Миссис Апсоланд открыла дверцу и вылезла. Впервые она не дождалась, когда дверцу откроет Пол. Он вместе с ней вошел в лифт, и они спустились вниз, молча. Она собиралась кое-что купить в универмаге. На ней была бледно-желтая льняная юбка и шелковая кофта цвета самых светлых прядей ее волос. Они долго ходили по торговому центру, прежде чем купили то, что ей было нужно, – колготки от Диора и особый крем для рук. Цена крема изумила Гарнета. Им пришлось пройти по запруженной пешеходами и машинами улице, чтобы добраться до парковки. Он бы не притронулся к ней без ее разрешения, несмотря на мечты о поцелуях сквозь слезы, но на краю тротуара она сама взяла его за руку – положила свою маленькую белую ручку к нему на согнутый локоть – и сказала:

– Ну, а теперь побежали!

Это был первый контакт. По какой-то причине они не обменялись рукопожатием при знакомстве. В лифте они стояли вплотную друг к другу, а когда в полумраке шли к машине, Нина опять взяла его под руку. Она села в машину и открыто улыбнулась ему:

– Вы так добры ко мне, Пол.

На этот раз он не стал ничего говорить насчет того, что он всего лишь водитель, что это его работа. Они съезжали с центральных улиц, поворачивали на окраины, когда она снова заговорила:

– Он оставил меня в покое на три года, больше чем на три. До этого были письма. Мир не настолько велик, чтобы спрятаться, – не весь мир, Австралия, Америка, вся Европа… Иногда я думала, что если бы я улетела на Луну, то и там не оказалась бы достаточно далеко.

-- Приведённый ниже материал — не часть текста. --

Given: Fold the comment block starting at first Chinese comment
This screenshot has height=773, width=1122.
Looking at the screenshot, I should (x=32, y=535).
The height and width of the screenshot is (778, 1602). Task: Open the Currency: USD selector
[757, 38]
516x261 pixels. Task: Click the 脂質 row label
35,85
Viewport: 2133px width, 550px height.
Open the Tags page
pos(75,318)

– Вам снова угрожали, что похитят вас?

Пол подумал, что она кивнула, хотя он этого не видел. В этих узких проулках нужно постоянно следить за дорогой.

– А потом письма перестали приходить. Но пять месяцев назад все началось снова. В декабре. Последнее письмо я получила на прошлой неделе.

* * *

Он перестал видеть в ней нечто недосягаемое, свою недостижимую госпожу, и принялся мысленно передвигать себя и ее, словно фигуры на шахматной доске, в положение возможного взаимодействия. Идея рассказать ей о своих чувствах, поухаживать за нею уже не выглядела абсурдной. Пусть эта идея и глупая, но не невозможная. О том, что будет потом, Гарнет практически не думал. Он всячески избегал этого «потом» в вопросах, касающихся решений (даже если это был, например, исключительно его отъезд), финансовых аспектов, заранее построенных планов и интересов других людей.

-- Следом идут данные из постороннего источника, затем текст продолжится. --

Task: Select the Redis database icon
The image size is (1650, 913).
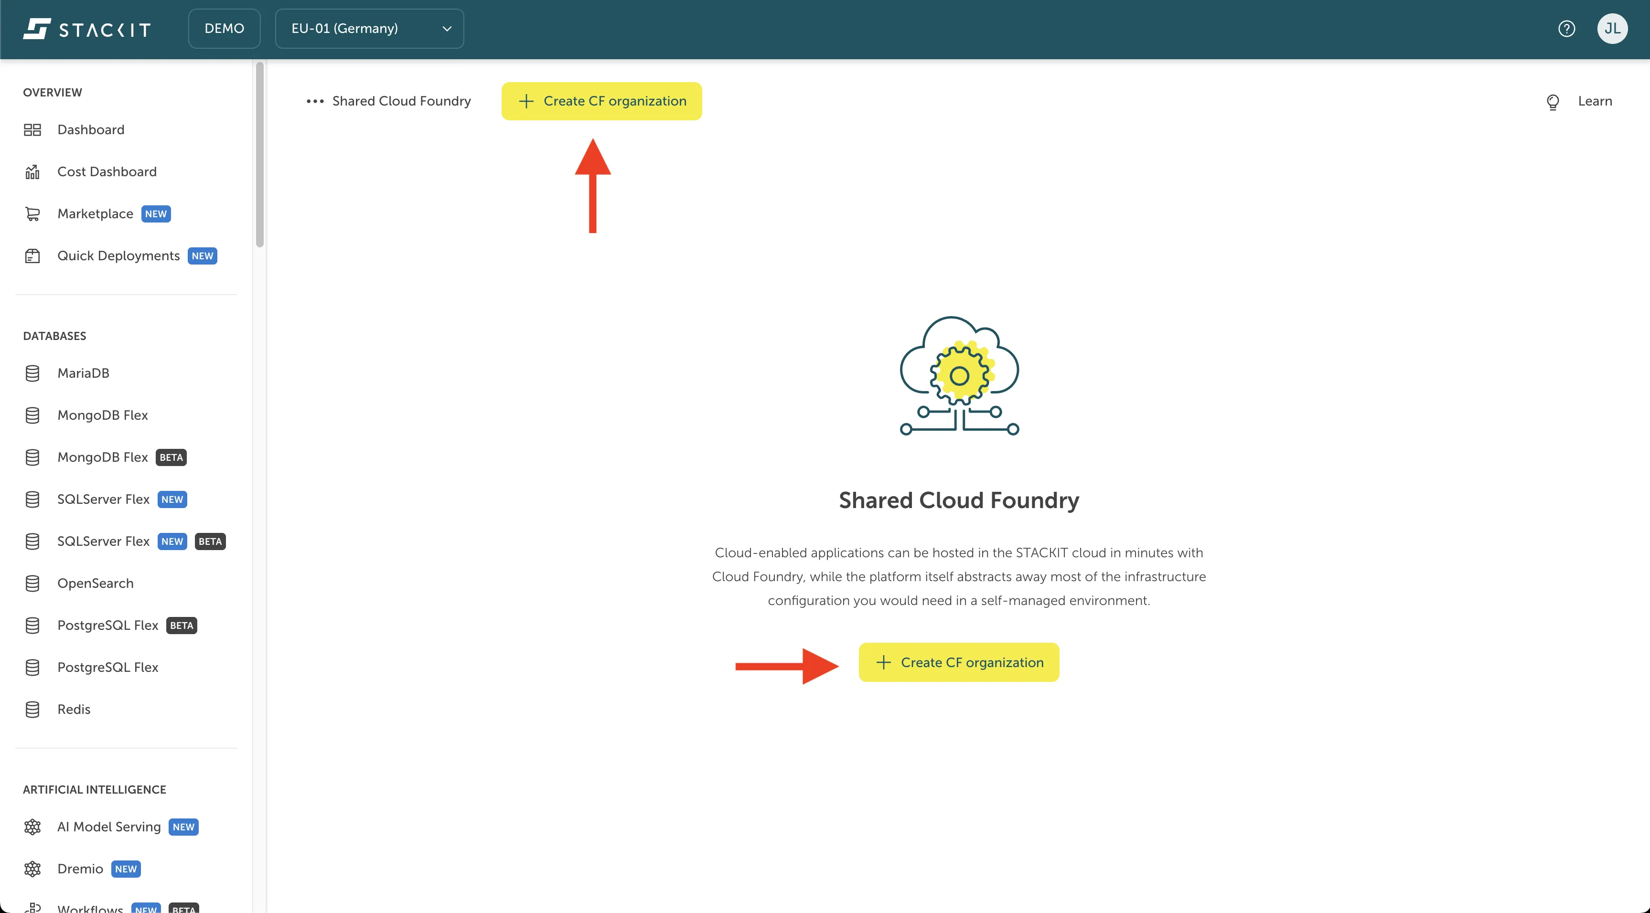Action: pos(33,709)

Апсоланд уехал в Хитроу, сам сев за руль «Ягуара». Так как он уезжал рано утром, прошлым вечером вынуждены были приехать Стэн и Дорин. Марии, которая плохо говорила по-английски, каким-то образом удалось сообщить Полу, что она приготовила для них спальню в пристройке, где жили они с Коломбо, в том крыле дома, которое практически примыкало к конюшне и коттеджу Гарнета. Собственная инициатива Марии, подумал Пол, или, что более вероятно, приказ Апсоланда. Стэн с женой делают хозяину одолжение и при этом наверняка испытывают большие неудобства, но все равно не тянут на нечто большее, чем «крыло для слуг», хотя в доме как минимум четыре гостевых спальни.

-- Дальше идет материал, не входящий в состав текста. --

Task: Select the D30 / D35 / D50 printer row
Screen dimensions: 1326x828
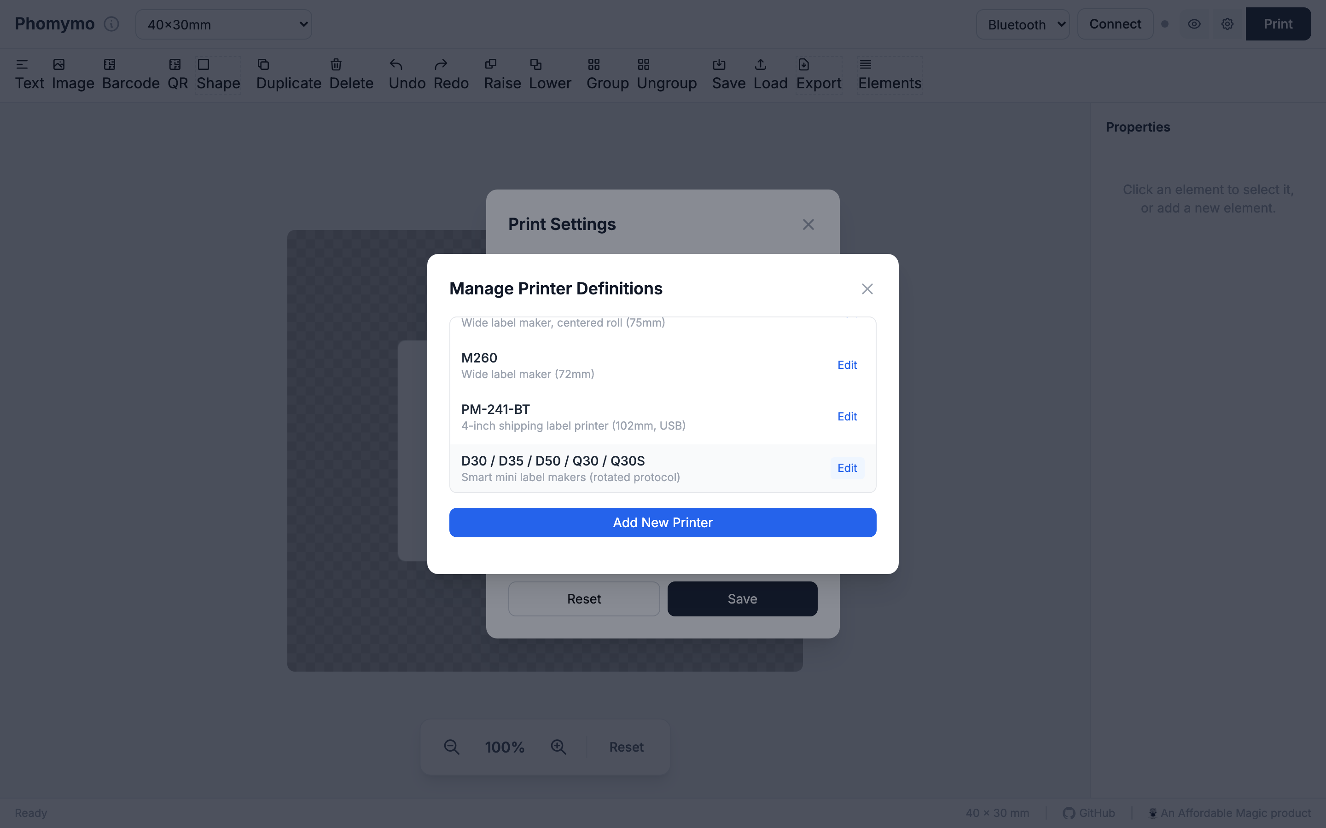Action: coord(603,468)
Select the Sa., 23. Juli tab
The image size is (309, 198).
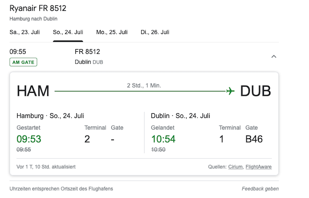(x=25, y=32)
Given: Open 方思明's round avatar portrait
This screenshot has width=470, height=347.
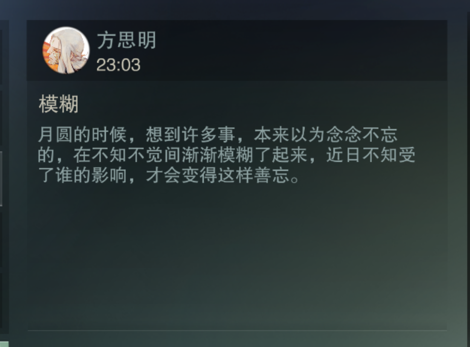Looking at the screenshot, I should (x=66, y=50).
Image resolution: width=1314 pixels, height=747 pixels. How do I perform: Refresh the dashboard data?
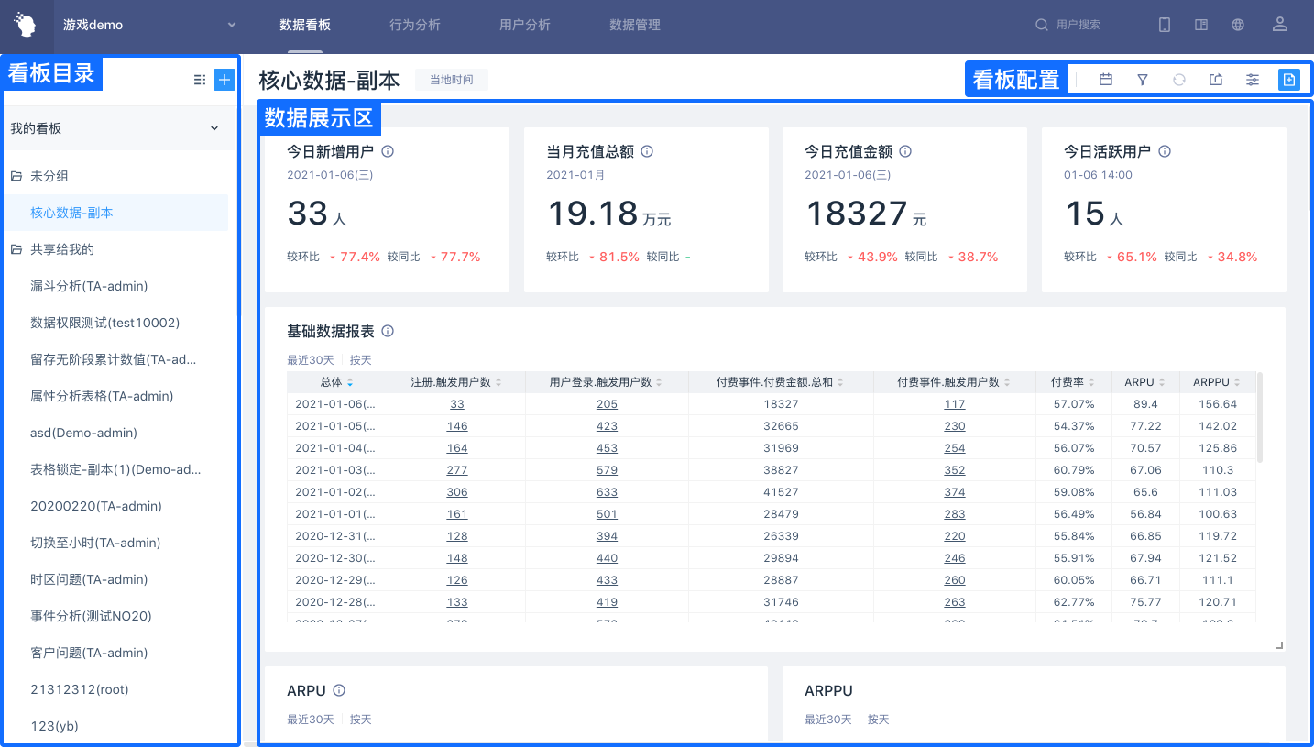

Все это и вытекающие отсюда вопросы беспокоили его. Не потому ли, что само собой напрашивался вывод: если Нина смотрит на Стэна как на слугу, не будет ли она смотреть на него точно так же? Она говорила, что Пол образован лучше, чем она или ее муж. Это так – но меняет ли это что-либо? Только деньги, с горечью думал Гарнет, могут что-то изменить.